Top of Records shown

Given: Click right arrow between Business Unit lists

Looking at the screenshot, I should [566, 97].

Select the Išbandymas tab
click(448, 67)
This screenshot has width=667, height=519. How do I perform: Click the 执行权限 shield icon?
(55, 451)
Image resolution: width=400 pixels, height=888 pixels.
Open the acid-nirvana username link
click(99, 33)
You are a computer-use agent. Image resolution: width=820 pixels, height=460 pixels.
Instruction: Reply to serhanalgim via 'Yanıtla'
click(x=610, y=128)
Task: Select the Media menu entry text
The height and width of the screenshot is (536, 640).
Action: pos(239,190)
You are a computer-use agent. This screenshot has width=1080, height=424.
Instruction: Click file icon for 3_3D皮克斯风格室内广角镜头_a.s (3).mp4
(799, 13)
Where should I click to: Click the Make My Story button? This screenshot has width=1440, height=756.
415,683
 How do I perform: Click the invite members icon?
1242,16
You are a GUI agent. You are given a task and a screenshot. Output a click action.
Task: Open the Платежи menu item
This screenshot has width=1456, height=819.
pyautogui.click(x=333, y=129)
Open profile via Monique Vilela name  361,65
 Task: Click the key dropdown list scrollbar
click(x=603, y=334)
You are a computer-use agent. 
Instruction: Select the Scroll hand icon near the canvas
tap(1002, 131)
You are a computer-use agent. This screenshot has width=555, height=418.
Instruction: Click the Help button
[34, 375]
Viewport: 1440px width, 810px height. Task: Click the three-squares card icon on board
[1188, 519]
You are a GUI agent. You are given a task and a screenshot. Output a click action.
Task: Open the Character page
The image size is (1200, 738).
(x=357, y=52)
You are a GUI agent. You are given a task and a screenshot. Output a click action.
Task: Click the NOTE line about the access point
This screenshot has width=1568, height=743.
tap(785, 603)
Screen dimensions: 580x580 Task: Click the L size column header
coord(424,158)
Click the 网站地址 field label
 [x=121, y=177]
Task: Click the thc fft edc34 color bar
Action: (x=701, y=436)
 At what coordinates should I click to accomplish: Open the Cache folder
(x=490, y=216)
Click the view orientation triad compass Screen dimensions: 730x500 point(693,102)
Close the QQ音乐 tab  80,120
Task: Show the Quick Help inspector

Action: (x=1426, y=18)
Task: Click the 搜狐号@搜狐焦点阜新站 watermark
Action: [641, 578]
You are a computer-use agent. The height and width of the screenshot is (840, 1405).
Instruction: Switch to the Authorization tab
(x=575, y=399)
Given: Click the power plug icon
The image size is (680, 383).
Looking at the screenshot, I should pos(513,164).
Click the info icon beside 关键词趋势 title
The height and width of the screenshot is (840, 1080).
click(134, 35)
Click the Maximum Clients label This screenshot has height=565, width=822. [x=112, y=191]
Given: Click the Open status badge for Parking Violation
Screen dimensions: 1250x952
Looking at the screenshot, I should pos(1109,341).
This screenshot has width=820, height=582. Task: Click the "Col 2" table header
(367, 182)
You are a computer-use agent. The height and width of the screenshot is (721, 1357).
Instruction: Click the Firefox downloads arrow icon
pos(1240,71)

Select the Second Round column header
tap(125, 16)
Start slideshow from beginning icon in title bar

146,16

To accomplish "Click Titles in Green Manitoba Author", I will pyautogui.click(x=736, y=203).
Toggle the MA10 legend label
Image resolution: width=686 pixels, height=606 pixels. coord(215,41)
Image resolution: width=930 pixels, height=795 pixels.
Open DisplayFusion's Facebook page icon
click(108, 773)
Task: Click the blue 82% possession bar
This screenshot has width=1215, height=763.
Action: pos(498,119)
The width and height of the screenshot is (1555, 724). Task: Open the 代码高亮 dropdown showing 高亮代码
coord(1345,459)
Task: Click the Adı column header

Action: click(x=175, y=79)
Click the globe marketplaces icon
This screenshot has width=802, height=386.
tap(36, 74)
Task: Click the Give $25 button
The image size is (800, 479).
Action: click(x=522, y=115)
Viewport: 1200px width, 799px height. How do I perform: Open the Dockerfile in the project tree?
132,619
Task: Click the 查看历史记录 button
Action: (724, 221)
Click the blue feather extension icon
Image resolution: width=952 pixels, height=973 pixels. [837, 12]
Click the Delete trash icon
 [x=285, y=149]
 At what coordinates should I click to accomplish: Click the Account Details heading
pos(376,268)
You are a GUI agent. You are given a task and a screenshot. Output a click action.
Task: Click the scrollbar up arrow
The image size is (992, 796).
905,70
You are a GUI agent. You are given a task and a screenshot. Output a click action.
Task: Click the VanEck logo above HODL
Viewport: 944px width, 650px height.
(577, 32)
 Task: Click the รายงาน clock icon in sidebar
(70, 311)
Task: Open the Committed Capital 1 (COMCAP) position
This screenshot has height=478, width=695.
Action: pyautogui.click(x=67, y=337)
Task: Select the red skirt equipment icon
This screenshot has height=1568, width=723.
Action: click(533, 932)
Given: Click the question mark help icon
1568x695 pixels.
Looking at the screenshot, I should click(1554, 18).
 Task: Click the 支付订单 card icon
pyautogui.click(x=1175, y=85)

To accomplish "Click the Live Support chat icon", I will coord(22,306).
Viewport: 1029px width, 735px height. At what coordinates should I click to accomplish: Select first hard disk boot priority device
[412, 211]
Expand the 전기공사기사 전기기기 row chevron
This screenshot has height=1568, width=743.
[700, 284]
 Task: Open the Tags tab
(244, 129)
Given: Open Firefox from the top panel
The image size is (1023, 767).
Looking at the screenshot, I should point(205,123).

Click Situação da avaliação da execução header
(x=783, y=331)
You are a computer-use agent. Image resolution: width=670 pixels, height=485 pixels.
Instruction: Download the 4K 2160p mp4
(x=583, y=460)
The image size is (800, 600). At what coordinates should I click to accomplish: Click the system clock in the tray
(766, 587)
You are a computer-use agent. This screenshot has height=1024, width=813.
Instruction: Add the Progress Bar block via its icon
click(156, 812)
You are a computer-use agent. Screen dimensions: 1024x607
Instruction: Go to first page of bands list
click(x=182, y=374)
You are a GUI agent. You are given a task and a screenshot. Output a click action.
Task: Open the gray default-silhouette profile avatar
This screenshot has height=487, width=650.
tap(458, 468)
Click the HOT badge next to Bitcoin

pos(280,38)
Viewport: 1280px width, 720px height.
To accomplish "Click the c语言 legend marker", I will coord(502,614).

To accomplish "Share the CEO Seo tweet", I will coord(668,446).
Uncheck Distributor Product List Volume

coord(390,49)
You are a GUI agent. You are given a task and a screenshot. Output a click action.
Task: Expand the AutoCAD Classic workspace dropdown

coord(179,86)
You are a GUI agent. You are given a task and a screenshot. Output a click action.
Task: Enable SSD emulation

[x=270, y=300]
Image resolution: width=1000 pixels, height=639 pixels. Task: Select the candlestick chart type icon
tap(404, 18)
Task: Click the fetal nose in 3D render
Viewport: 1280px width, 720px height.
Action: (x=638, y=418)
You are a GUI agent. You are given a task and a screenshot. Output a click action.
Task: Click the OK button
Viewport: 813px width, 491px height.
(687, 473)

Bottom of Records shown

__What the task requires__:
Restate the data exactly, keeping every line intact.

__Answer below__:
Given: Click right arrow between Business Unit lists

Looking at the screenshot, I should [566, 97].

Select the Išbandymas tab
click(448, 67)
This screenshot has width=667, height=519. How do I perform: Click the 执行权限 shield icon?
(55, 451)
Image resolution: width=400 pixels, height=888 pixels.
Open the acid-nirvana username link
click(99, 33)
You are a computer-use agent. Image resolution: width=820 pixels, height=460 pixels.
Instruction: Reply to serhanalgim via 'Yanıtla'
click(x=610, y=128)
Task: Select the Media menu entry text
The height and width of the screenshot is (536, 640).
Action: pos(239,190)
You are a computer-use agent. This screenshot has width=1080, height=424.
Instruction: Click file icon for 3_3D皮克斯风格室内广角镜头_a.s (3).mp4
(799, 13)
Where should I click to: Click the Make My Story button? This screenshot has width=1440, height=756.
415,683
 How do I perform: Click the invite members icon?
1242,16
You are a GUI agent. You are given a task and a screenshot. Output a click action.
Task: Open the Платежи menu item
This screenshot has width=1456, height=819.
pyautogui.click(x=333, y=129)
Open profile via Monique Vilela name  361,65
 Task: Click the key dropdown list scrollbar
click(x=603, y=334)
You are a computer-use agent. 
Instruction: Select the Scroll hand icon near the canvas
tap(1002, 131)
You are a computer-use agent. This screenshot has width=555, height=418.
Instruction: Click the Help button
[34, 375]
Viewport: 1440px width, 810px height. Task: Click the three-squares card icon on board
[1188, 519]
You are a GUI agent. You are given a task and a screenshot. Output a click action.
Task: Open the Character page
The image size is (1200, 738).
(x=357, y=52)
You are a GUI agent. You are given a task and a screenshot. Output a click action.
Task: Click the NOTE line about the access point
This screenshot has width=1568, height=743.
tap(785, 603)
Screen dimensions: 580x580 Task: Click the L size column header
coord(424,158)
Click the 网站地址 field label
 [x=121, y=177]
Task: Click the thc fft edc34 color bar
Action: (x=701, y=436)
 At what coordinates should I click to accomplish: Open the Cache folder
(x=490, y=216)
Click the view orientation triad compass Screen dimensions: 730x500 point(693,102)
Close the QQ音乐 tab  80,120
Task: Show the Quick Help inspector

Action: (x=1426, y=18)
Task: Click the 搜狐号@搜狐焦点阜新站 watermark
Action: [641, 578]
You are a computer-use agent. The height and width of the screenshot is (840, 1405).
Instruction: Switch to the Authorization tab
(x=575, y=399)
Given: Click the power plug icon
The image size is (680, 383).
Looking at the screenshot, I should pos(513,164).
Click the info icon beside 关键词趋势 title
The height and width of the screenshot is (840, 1080).
click(134, 35)
Click the Maximum Clients label This screenshot has height=565, width=822. [x=112, y=191]
Given: Click the Open status badge for Parking Violation
Screen dimensions: 1250x952
Looking at the screenshot, I should pos(1109,341).
This screenshot has width=820, height=582. Task: Click the "Col 2" table header
(367, 182)
You are a computer-use agent. The height and width of the screenshot is (721, 1357).
Instruction: Click the Firefox downloads arrow icon
pos(1240,71)

Select the Second Round column header
tap(125, 16)
Start slideshow from beginning icon in title bar

146,16

To accomplish "Click Titles in Green Manitoba Author", I will pyautogui.click(x=736, y=203).
Toggle the MA10 legend label
Image resolution: width=686 pixels, height=606 pixels. coord(215,41)
Image resolution: width=930 pixels, height=795 pixels.
Open DisplayFusion's Facebook page icon
click(108, 773)
Task: Click the blue 82% possession bar
This screenshot has width=1215, height=763.
Action: pos(498,119)
The width and height of the screenshot is (1555, 724). Task: Open the 代码高亮 dropdown showing 高亮代码
coord(1345,459)
Task: Click the Adı column header

Action: click(x=175, y=79)
Click the globe marketplaces icon
This screenshot has width=802, height=386.
tap(36, 74)
Task: Click the Give $25 button
The image size is (800, 479).
Action: click(x=522, y=115)
Viewport: 1200px width, 799px height. How do I perform: Open the Dockerfile in the project tree?
132,619
Task: Click the 查看历史记录 button
Action: (724, 221)
Click the blue feather extension icon
Image resolution: width=952 pixels, height=973 pixels. [837, 12]
Click the Delete trash icon
 [x=285, y=149]
 At what coordinates should I click to accomplish: Click the Account Details heading
pos(376,268)
You are a GUI agent. You are given a task and a screenshot. Output a click action.
Task: Click the scrollbar up arrow
The image size is (992, 796).
905,70
You are a GUI agent. You are given a task and a screenshot. Output a click action.
Task: Click the VanEck logo above HODL
Viewport: 944px width, 650px height.
(577, 32)
 Task: Click the รายงาน clock icon in sidebar
(70, 311)
Task: Open the Committed Capital 1 (COMCAP) position
This screenshot has height=478, width=695.
Action: pyautogui.click(x=67, y=337)
Task: Select the red skirt equipment icon
This screenshot has height=1568, width=723.
Action: click(533, 932)
Given: Click the question mark help icon
1568x695 pixels.
Looking at the screenshot, I should click(1554, 18).
 Task: Click the 支付订单 card icon
pyautogui.click(x=1175, y=85)

To accomplish "Click the Live Support chat icon", I will coord(22,306).
Viewport: 1029px width, 735px height. At what coordinates should I click to accomplish: Select first hard disk boot priority device
[412, 211]
Expand the 전기공사기사 전기기기 row chevron
This screenshot has height=1568, width=743.
[700, 284]
 Task: Open the Tags tab
(244, 129)
Given: Open Firefox from the top panel
The image size is (1023, 767).
Looking at the screenshot, I should point(205,123).

Click Situação da avaliação da execução header
(x=783, y=331)
You are a computer-use agent. Image resolution: width=670 pixels, height=485 pixels.
Instruction: Download the 4K 2160p mp4
(x=583, y=460)
The image size is (800, 600). At what coordinates should I click to accomplish: Click the system clock in the tray
(766, 587)
You are a computer-use agent. This screenshot has height=1024, width=813.
Instruction: Add the Progress Bar block via its icon
click(156, 812)
You are a computer-use agent. Screen dimensions: 1024x607
Instruction: Go to first page of bands list
click(x=182, y=374)
You are a GUI agent. You are given a task and a screenshot. Output a click action.
Task: Open the gray default-silhouette profile avatar
This screenshot has height=487, width=650.
tap(458, 468)
Click the HOT badge next to Bitcoin

pos(280,38)
Viewport: 1280px width, 720px height.
To accomplish "Click the c语言 legend marker", I will coord(502,614).

To accomplish "Share the CEO Seo tweet", I will coord(668,446).
Uncheck Distributor Product List Volume

coord(390,49)
You are a GUI agent. You are given a task and a screenshot. Output a click action.
Task: Expand the AutoCAD Classic workspace dropdown

coord(179,86)
You are a GUI agent. You are given a task and a screenshot. Output a click action.
Task: Enable SSD emulation

[x=270, y=300]
Image resolution: width=1000 pixels, height=639 pixels. Task: Select the candlestick chart type icon
tap(404, 18)
Task: Click the fetal nose in 3D render
Viewport: 1280px width, 720px height.
Action: (x=638, y=418)
You are a GUI agent. You are given a task and a screenshot. Output a click action.
Task: Click the OK button
Viewport: 813px width, 491px height.
(687, 473)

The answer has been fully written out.